あれをしたい。これをしたい。そう思っている人も少なくないでしょう。
ただ、「何かをしたい」気持ちだけでは、それをし続けることができなくなる可能性があります。したい何かのために、したくない別の何かを強いられかねないから。
とはいえ、締切りがあるため、それを守らない訳にはいかない。クオリティと期限との間で悩むこともありますね。それが、現実的な問題かと。
ところが、その問題に対して、ハッキリとした態度を示した回答に出会いました。その回答者は、初の出版『読みたいことを、書けばいい。 人生が変わるシンプルな文章術』(ダイヤモンド社)の著書である田中泰延サン。
彼は、サイト「ほぼ日刊イトイ新聞」でインタビューを受けました。その様子が記事「本当に、読みたいことを書けばいい?」として、7回にわたって掲載されています。そのうち、第6回目に次の回答があったのです。
しめきりというのは発注してるひとが
何月何日までにお金が欲しいから言うてるだけで、
自分が納得してない原稿を相手の都合で渡したら、
そこから人生ガタガタになります。
この発言には、自身の成果物に対するレベルを落としたくない、という覚悟があります。相手の言うままに、納得していないレベルで成果物を渡すことだけはしたくない。だから、そこだけは決して譲りたくない、というラインを決めているのです。
また、しなくない何を求める人ともかかわらない、つまりは一緒に仕事をしないとも話しています。それが、締切りであっても。
自分が締切りよりもクオリティを守りたいなら、クオリティよりも締切りを優先する人はどうでも良いのです。
ちょうど今、抱えている執筆も、当初、こちらが提示していた期限はとうに過ぎている。

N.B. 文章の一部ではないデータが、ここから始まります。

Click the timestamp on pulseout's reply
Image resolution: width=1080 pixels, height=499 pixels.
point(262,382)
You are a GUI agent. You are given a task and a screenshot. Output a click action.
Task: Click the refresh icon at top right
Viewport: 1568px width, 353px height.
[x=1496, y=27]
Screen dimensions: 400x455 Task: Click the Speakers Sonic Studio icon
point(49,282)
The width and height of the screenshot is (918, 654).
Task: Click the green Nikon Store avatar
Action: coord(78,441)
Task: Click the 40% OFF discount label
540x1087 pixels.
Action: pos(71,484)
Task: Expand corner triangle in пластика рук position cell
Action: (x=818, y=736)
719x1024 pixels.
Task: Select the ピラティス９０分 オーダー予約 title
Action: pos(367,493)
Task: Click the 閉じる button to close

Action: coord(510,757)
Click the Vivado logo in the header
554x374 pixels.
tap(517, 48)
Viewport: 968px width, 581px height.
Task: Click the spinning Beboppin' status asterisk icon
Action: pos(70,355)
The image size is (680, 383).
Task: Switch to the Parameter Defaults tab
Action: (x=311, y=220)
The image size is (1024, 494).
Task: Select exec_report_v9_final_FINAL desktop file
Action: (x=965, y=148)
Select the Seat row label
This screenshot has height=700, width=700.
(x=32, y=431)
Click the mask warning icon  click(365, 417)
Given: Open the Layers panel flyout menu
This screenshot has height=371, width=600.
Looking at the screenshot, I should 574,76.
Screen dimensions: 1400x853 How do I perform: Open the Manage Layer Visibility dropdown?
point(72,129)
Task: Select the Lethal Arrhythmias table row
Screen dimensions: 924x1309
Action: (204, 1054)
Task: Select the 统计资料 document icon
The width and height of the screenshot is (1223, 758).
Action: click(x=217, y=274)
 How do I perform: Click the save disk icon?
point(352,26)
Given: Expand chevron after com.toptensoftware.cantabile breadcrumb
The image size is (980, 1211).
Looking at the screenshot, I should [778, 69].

しかし、編集者は一切せっつくことはない。先日、別の件で会ったときに、「どうですか?」と様子を尋ねられましたが、決して「早く出せ」とは迫ってこない。
そのおかげで、ボクは成果物のクオリティを高めることに注力できています。当初のスケジュールを守ることを優先したなら、今、順次、仕上げている原稿のレベルには到達していなかったと断言できます。だから、今の編集者の距離感が心地よく、また、有り難い。感謝しています。
振り返ると、今までお付き合いしてきた編集者の大半は、せっついくるタイプではありませんでした。むしろ、ボクのほうが期限を定めることで、自らプレッシャーを与えていたほど。だから、著者人生としては幸せですね。
あなたも、何かしたいことがあるなら、何をしたくないかを決めたほうが良い。自分がしたいことを見守ってくれる人に出会うまで、徹底的に自身を磨くのです。あなたは今日、何を磨いたでしょうか。